DATASET CONTENT Block Start

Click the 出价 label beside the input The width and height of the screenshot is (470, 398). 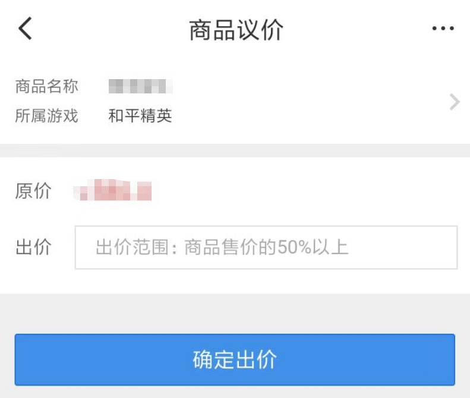click(x=33, y=247)
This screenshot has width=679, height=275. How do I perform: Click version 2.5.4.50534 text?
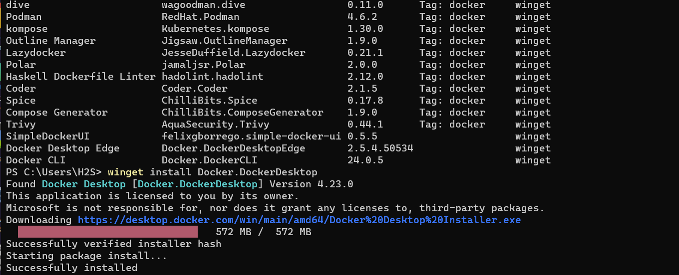pyautogui.click(x=380, y=148)
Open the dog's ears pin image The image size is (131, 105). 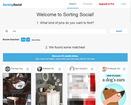[x=113, y=89]
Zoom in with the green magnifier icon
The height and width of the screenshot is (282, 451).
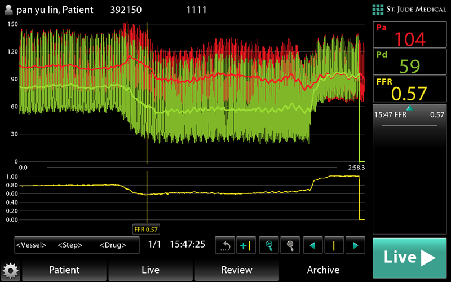pos(270,245)
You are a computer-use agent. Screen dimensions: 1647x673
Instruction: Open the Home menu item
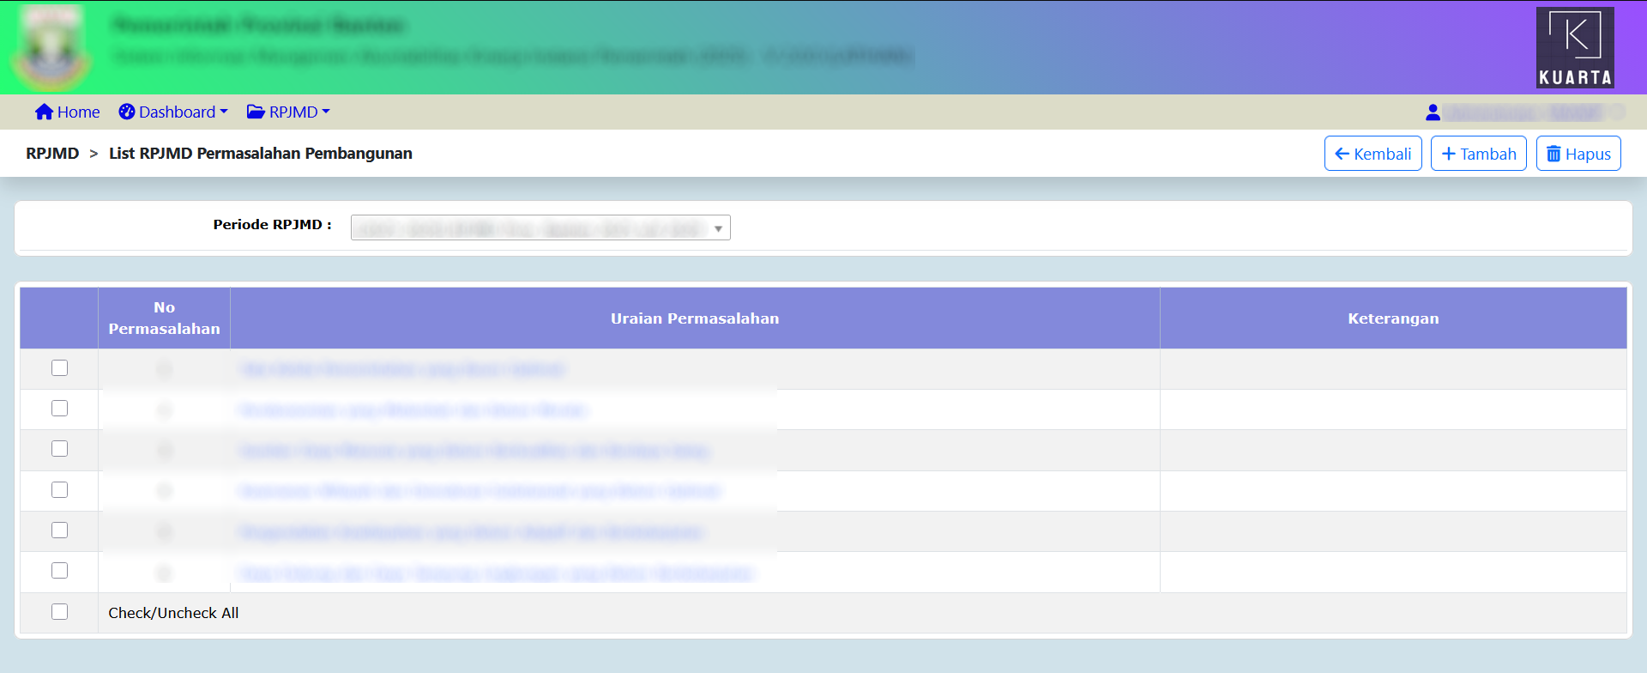pos(78,112)
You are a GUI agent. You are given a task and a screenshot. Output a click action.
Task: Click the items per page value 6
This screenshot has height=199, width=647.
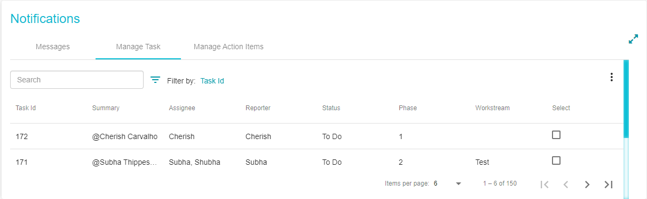pyautogui.click(x=436, y=183)
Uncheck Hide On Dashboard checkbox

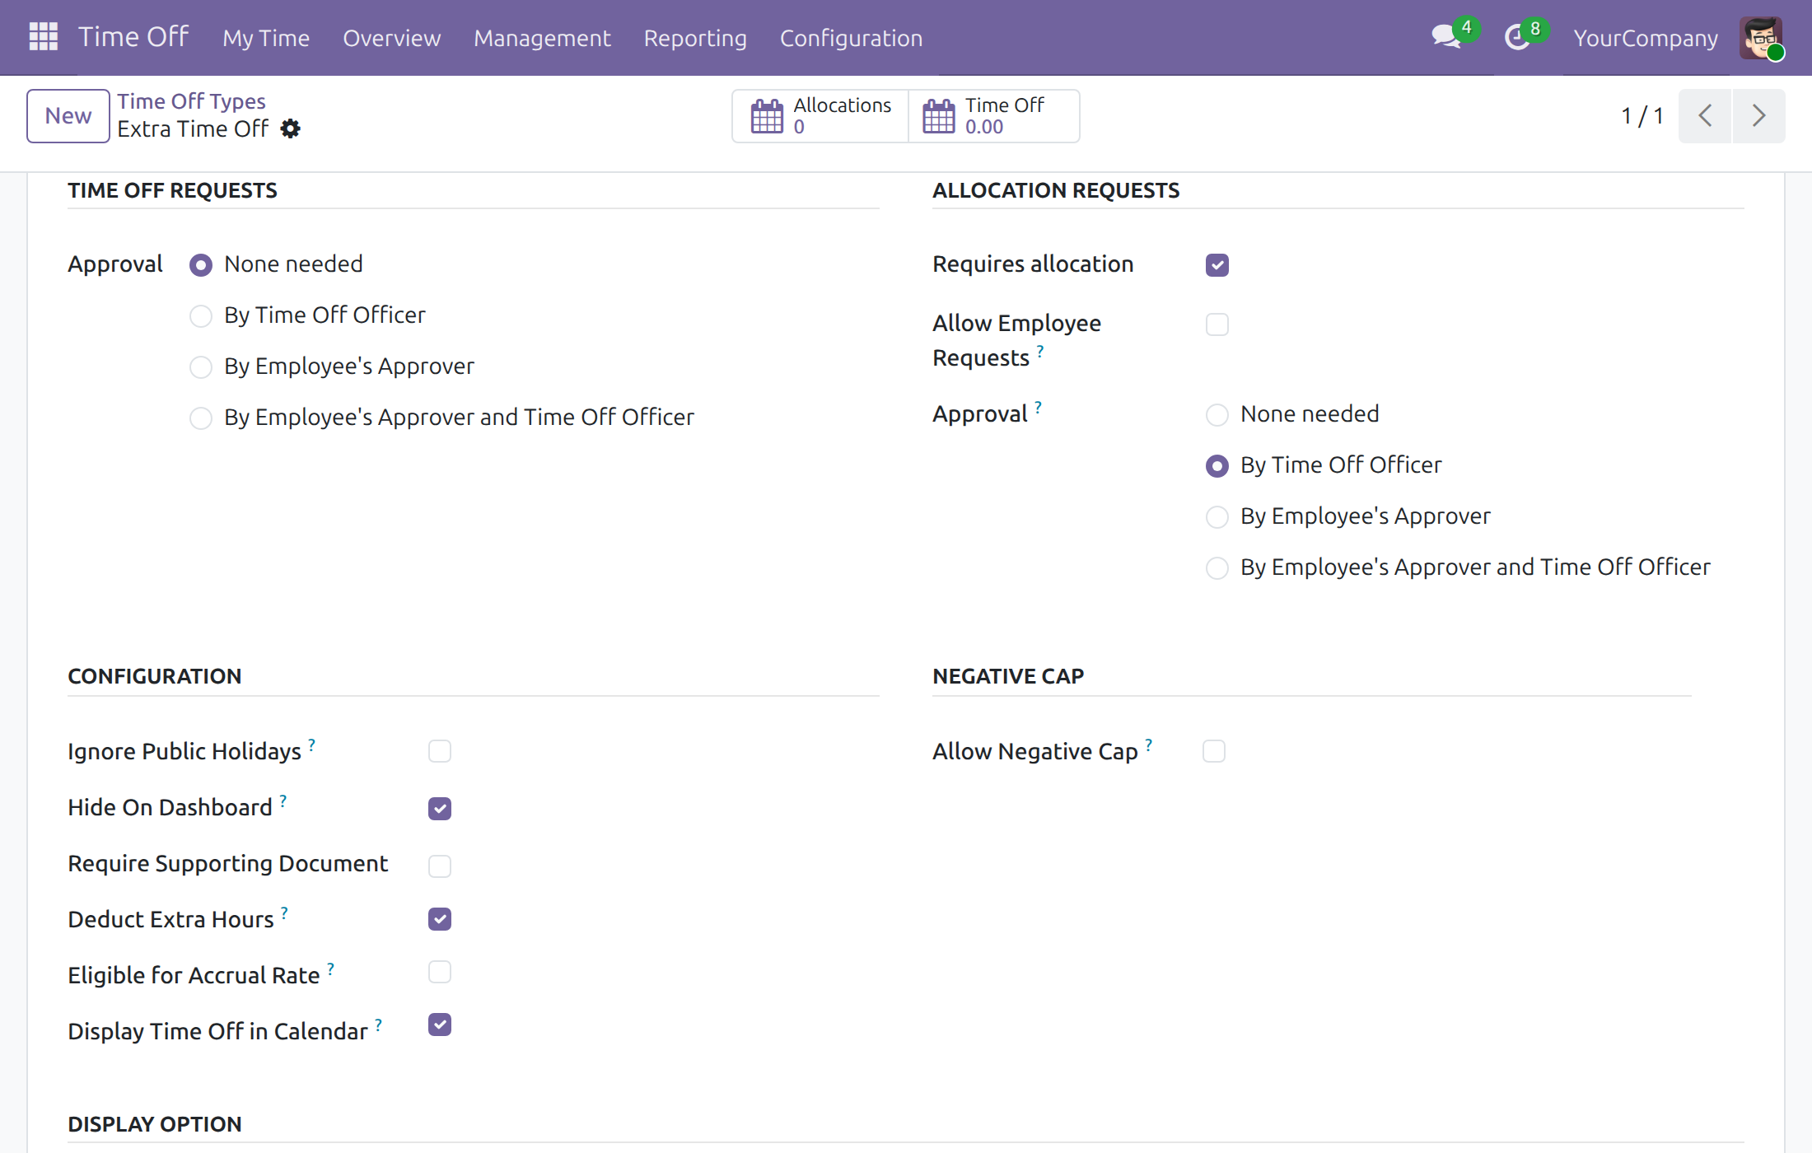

DATASET CONTENT Block End

> EXERCISE
Could you copy every line from the records that has "agent" in it?

> RESPONSE AREA
You are a computer-use agent. Screen dimensions: 1647x673
You are a GUI agent. You are given a task and a screenshot. Output a click action.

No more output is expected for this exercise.